(REQUIRED ACTION)
Reproduce the records below exactly as they appear.

(INPUT MATERIAL)
- - -
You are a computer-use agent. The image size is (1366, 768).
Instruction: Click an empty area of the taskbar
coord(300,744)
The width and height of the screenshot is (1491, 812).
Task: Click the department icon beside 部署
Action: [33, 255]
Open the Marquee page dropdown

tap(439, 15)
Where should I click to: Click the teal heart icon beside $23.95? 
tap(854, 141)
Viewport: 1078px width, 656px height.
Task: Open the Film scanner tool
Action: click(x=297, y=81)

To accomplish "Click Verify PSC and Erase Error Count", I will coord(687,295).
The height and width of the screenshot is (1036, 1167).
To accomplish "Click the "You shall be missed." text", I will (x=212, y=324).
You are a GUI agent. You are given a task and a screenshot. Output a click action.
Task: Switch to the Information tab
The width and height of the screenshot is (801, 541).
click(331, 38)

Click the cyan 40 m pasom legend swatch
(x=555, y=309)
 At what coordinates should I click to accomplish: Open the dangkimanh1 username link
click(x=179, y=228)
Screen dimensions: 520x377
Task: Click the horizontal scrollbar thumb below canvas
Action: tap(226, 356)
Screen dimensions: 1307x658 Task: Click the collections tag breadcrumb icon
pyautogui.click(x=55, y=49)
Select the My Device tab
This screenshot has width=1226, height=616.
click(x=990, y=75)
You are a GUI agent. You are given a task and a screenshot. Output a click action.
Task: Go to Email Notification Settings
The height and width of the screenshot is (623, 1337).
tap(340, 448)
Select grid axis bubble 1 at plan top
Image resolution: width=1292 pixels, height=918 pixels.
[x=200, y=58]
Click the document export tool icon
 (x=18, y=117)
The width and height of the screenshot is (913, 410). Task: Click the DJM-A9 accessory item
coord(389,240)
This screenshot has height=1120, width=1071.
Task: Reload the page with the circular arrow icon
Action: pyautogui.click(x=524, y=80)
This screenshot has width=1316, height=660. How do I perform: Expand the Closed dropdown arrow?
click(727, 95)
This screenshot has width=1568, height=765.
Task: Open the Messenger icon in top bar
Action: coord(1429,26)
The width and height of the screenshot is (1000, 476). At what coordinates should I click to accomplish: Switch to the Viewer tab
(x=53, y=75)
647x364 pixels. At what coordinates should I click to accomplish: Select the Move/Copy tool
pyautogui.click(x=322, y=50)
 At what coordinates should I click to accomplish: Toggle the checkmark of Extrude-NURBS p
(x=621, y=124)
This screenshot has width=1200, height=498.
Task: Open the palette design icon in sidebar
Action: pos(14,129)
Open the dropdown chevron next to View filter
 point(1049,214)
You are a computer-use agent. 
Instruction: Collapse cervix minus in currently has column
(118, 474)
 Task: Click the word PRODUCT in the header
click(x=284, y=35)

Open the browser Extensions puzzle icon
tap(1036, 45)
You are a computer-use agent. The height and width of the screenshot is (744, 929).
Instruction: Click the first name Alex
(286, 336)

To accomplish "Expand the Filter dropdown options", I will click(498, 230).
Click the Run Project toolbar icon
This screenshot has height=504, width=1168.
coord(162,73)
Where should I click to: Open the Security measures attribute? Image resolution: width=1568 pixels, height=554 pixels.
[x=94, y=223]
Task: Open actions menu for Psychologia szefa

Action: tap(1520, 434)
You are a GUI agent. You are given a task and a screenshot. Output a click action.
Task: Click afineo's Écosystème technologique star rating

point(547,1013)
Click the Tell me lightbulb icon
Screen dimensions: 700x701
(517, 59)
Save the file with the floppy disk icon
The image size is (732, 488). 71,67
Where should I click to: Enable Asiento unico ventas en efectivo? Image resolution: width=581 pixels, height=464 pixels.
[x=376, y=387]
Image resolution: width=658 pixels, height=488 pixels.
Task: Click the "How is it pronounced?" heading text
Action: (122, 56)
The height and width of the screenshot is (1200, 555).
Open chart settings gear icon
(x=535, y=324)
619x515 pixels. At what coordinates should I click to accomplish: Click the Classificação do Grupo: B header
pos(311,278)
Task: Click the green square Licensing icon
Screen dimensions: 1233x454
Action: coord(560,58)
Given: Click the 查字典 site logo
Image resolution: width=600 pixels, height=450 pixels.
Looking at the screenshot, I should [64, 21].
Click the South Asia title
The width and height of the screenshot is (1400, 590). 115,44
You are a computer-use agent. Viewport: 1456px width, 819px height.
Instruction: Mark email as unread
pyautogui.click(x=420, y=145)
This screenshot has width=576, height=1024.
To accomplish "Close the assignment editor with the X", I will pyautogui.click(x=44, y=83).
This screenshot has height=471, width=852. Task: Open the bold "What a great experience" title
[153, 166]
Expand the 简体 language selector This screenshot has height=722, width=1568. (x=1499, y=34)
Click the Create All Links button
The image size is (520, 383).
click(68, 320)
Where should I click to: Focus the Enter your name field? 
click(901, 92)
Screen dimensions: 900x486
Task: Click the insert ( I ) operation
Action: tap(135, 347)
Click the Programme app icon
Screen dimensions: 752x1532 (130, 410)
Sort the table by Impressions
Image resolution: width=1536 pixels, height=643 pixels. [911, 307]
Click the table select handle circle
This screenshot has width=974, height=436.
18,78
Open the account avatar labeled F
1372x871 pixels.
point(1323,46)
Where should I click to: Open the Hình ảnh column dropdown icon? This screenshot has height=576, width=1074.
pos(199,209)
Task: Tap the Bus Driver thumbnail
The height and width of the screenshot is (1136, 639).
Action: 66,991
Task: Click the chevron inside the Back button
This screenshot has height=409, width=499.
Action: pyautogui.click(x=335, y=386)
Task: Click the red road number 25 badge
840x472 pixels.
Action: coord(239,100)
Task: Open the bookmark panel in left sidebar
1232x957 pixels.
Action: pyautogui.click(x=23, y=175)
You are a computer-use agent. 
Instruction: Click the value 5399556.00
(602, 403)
- - -
(SOLUTION TO THE PROBLEM)
You are a computer-use agent. The image size is (1366, 768).
Instruction: Click an empty area of the taskbar
coord(300,744)
The width and height of the screenshot is (1491, 812).
Task: Click the department icon beside 部署
Action: [33, 255]
Open the Marquee page dropdown

tap(439, 15)
Where should I click to: Click the teal heart icon beside $23.95? 
tap(854, 141)
Viewport: 1078px width, 656px height.
Task: Open the Film scanner tool
Action: click(x=297, y=81)

To accomplish "Click Verify PSC and Erase Error Count", I will coord(687,295).
The height and width of the screenshot is (1036, 1167).
To accomplish "Click the "You shall be missed." text", I will (x=212, y=324).
You are a GUI agent. You are given a task and a screenshot. Output a click action.
Task: Switch to the Information tab
The width and height of the screenshot is (801, 541).
click(331, 38)

Click the cyan 40 m pasom legend swatch
(x=555, y=309)
 At what coordinates should I click to accomplish: Open the dangkimanh1 username link
click(x=179, y=228)
Screen dimensions: 520x377
Task: Click the horizontal scrollbar thumb below canvas
Action: tap(226, 356)
Screen dimensions: 1307x658 Task: Click the collections tag breadcrumb icon
pyautogui.click(x=55, y=49)
Select the My Device tab
This screenshot has width=1226, height=616.
click(x=990, y=75)
You are a GUI agent. You are given a task and a screenshot. Output a click action.
Task: Go to Email Notification Settings
The height and width of the screenshot is (623, 1337).
tap(340, 448)
Select grid axis bubble 1 at plan top
Image resolution: width=1292 pixels, height=918 pixels.
[x=200, y=58]
Click the document export tool icon
 (x=18, y=117)
The width and height of the screenshot is (913, 410). Task: Click the DJM-A9 accessory item
coord(389,240)
This screenshot has height=1120, width=1071.
Task: Reload the page with the circular arrow icon
Action: pyautogui.click(x=524, y=80)
This screenshot has width=1316, height=660. How do I perform: Expand the Closed dropdown arrow?
click(727, 95)
This screenshot has width=1568, height=765.
Task: Open the Messenger icon in top bar
Action: coord(1429,26)
The width and height of the screenshot is (1000, 476). At what coordinates should I click to accomplish: Switch to the Viewer tab
(x=53, y=75)
647x364 pixels. At what coordinates should I click to accomplish: Select the Move/Copy tool
pyautogui.click(x=322, y=50)
 At what coordinates should I click to accomplish: Toggle the checkmark of Extrude-NURBS p
(x=621, y=124)
This screenshot has width=1200, height=498.
Task: Open the palette design icon in sidebar
Action: pos(14,129)
Open the dropdown chevron next to View filter
 point(1049,214)
You are a computer-use agent. 
Instruction: Collapse cervix minus in currently has column
(118, 474)
 Task: Click the word PRODUCT in the header
click(x=284, y=35)

Open the browser Extensions puzzle icon
tap(1036, 45)
You are a computer-use agent. The height and width of the screenshot is (744, 929).
Instruction: Click the first name Alex
(286, 336)

To accomplish "Expand the Filter dropdown options", I will click(498, 230).
Click the Run Project toolbar icon
This screenshot has height=504, width=1168.
coord(162,73)
Where should I click to: Open the Security measures attribute? Image resolution: width=1568 pixels, height=554 pixels.
[x=94, y=223]
Task: Open actions menu for Psychologia szefa

Action: tap(1520, 434)
You are a GUI agent. You are given a task and a screenshot. Output a click action.
Task: Click afineo's Écosystème technologique star rating

point(547,1013)
Click the Tell me lightbulb icon
Screen dimensions: 700x701
(517, 59)
Save the file with the floppy disk icon
The image size is (732, 488). 71,67
Where should I click to: Enable Asiento unico ventas en efectivo? Image resolution: width=581 pixels, height=464 pixels.
[x=376, y=387]
Image resolution: width=658 pixels, height=488 pixels.
Task: Click the "How is it pronounced?" heading text
Action: (122, 56)
The height and width of the screenshot is (1200, 555).
Open chart settings gear icon
(x=535, y=324)
619x515 pixels. At what coordinates should I click to accomplish: Click the Classificação do Grupo: B header
pos(311,278)
Task: Click the green square Licensing icon
Screen dimensions: 1233x454
Action: coord(560,58)
Given: Click the 查字典 site logo
Image resolution: width=600 pixels, height=450 pixels.
Looking at the screenshot, I should [64, 21].
Click the South Asia title
The width and height of the screenshot is (1400, 590). 115,44
You are a computer-use agent. Viewport: 1456px width, 819px height.
Instruction: Mark email as unread
pyautogui.click(x=420, y=145)
This screenshot has width=576, height=1024.
To accomplish "Close the assignment editor with the X", I will pyautogui.click(x=44, y=83).
This screenshot has height=471, width=852. Task: Open the bold "What a great experience" title
[153, 166]
Expand the 简体 language selector This screenshot has height=722, width=1568. (x=1499, y=34)
Click the Create All Links button
The image size is (520, 383).
click(68, 320)
Where should I click to: Focus the Enter your name field? 
click(901, 92)
Screen dimensions: 900x486
Task: Click the insert ( I ) operation
Action: tap(135, 347)
Click the Programme app icon
Screen dimensions: 752x1532 (130, 410)
Sort the table by Impressions
Image resolution: width=1536 pixels, height=643 pixels. [911, 307]
Click the table select handle circle
This screenshot has width=974, height=436.
18,78
Open the account avatar labeled F
1372x871 pixels.
point(1323,46)
Where should I click to: Open the Hình ảnh column dropdown icon? This screenshot has height=576, width=1074.
pos(199,209)
Task: Tap the Bus Driver thumbnail
The height and width of the screenshot is (1136, 639).
Action: 66,991
Task: Click the chevron inside the Back button
This screenshot has height=409, width=499.
Action: pyautogui.click(x=335, y=386)
Task: Click the red road number 25 badge
840x472 pixels.
Action: coord(239,100)
Task: Open the bookmark panel in left sidebar
1232x957 pixels.
Action: pyautogui.click(x=23, y=175)
You are a computer-use agent. 
Instruction: Click the value 5399556.00
(602, 403)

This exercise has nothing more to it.